This blog oringinally appeared as an op-ed in The Detroit Free Press (07/12/22)
Every year, thousands of Michiganders are locked up without being convicted of any crime, often because they can’t afford to pay even a few hundred dollars in bail.
People such as Katrina Gardner.
Arrested for disorderly conduct after a heated discussion with a teacher she believed had failed to protect one of her three young children from a school bully, Gardner’s bail was set at $630. Unable to go to work or care for her kids while being locked up for nearly a week, she was finally forced to use money set aside for rent to buy her way out of jail. As a result, her family lost their housing.
For months afterwards, Gardner and her children had to pack into a relative’s house as she tried to get their fragile finances back in order. It was, she says, “a horrible experience” that caused long-term harm to her relationship with her family.
Her story is disturbingly common. About half of the roughly 16,000 people locked in our state’s jails have been convicted of no crime, according to a 2020 report from the bipartisan Michigan Joint Task Force on Jail and Pretrial Incarceration. The report shows that Black people are especially hard hit. In Wayne County, Black people represent 39% of the population but 70% of those jailed on any given day.
I met Katrina Gardner in April 2019, when the ACLU and our partners at the law firm Covington & Burling LLP, The Bail Project, and the NAACP Legal Defense Fund filed a federal class action lawsuit on behalf of her and six other Black Detroiters sitting in jail because they couldn’t afford to pay the cash bail imposed by magistrates at Detroit’s 36th District Court, one of the busiest courts in the country. We chose to sue the 36th District Court because reform there would have the greatest impact. But a similar lawsuit could have been brought against most of the state’s district courts. I can say that with some certainty because, in 2018, ACLU staff and volunteers began observing bail hearings across Michigan.
What we witnessed was alarming. In almost every courtroom we entered, this state’s two-tiered criminal legal system was readily apparent, with the harms of unnecessary pre-trial incarceration falling hardest on poor communities and communities of color. People of means could walk free after posting cash bail while those existing on low incomes were far too often forced to sit behind bars until their trial, causing untold damage to them, their families and their communities.

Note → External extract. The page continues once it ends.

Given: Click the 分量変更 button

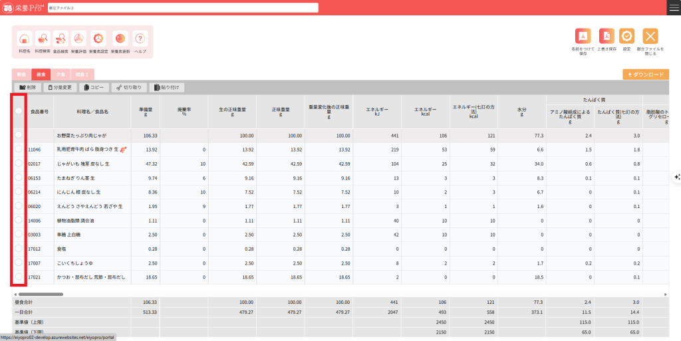Looking at the screenshot, I should 60,87.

Reformers elsewhere have long shown that cash bail is largely unnecessary. Washington, D.C., for example, took on the issue 30 years ago. The result: More than 90% of defendants are normally released pretrial without having to pay cash bail. Importantly, the vast majority of those people – close to 90% – show up for their court appearances. As one D.C. Superior Court Judge noted, “There is no evidence you need money to get people back to court. It's irrational, ineffective, unsafe and profoundly unfair.” Similarly, in dozens of places nationwide, The Bail Project is demonstrating that people reliably come back to court without the financial incentive of bail.

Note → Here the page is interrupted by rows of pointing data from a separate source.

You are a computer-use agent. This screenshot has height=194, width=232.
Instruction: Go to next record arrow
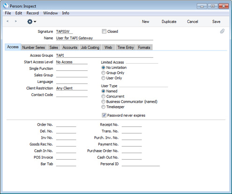[x=15, y=21]
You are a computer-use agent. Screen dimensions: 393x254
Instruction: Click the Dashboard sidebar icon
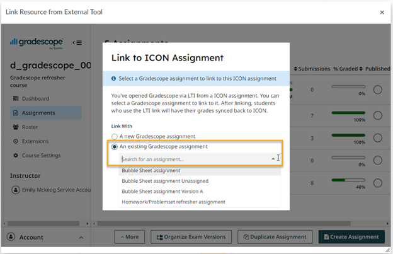[16, 99]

Given that reality, the 36th District Court’s leadership showed interest in resolving the lawsuit in a spirit of collaboration rather than fighting us tooth and nail. Now, after three years of working with the Court’s judges and their lawyers, we’ve achieved a ground-breaking agreement, creating a unique partnership between civil rights advocates and the court. Throughout the process, Ms. Gardner and our clients provided essential guidance from their lived experience that has helped guide this partnership.
Judges will still have the discretion to impose cash bail on a case-by-case basis, but they will only do so when they’ve determined, based on specific evidence, that the individual before them actually presents a danger to the public or a flight risk. Critically, judges will now ask people how much they can afford before bail is imposed. Our partnership’s shared goal is that people like Gardner will no longer have to choose between freedom and keeping a roof overhead.
By embracing these commonsense reforms, the 36th District Court has positioned itself to be a leader in addressing the longstanding misuses of cash bail that have plagued the criminal legal system statewide and nationwide for decades.
This comes at a critical time for Michigan. Although Detroit’s courts are changing, the abuses we observed statewide continue. A bipartisan group of legislators in Lansing have proposed a package of bills that would reform the system, but those bills have not even advanced out of committee.
The Michigan Legislature needs to act to make other court systems follow the 36th District Court’s example by adopting more just and safe pretrial legal system. If the Legislature does not act, other court systems statewide may soon find themselves on the receiving end of a lawsuit like the one we are resolving today.
We’re not going to rest until people everywhere in Michigan are free of any worry they might find themselves locked in a jail cell for days, weeks or even months or years simply because they lack the money to make bail.
To quote Gardner: “This agreement is going to make a total difference.”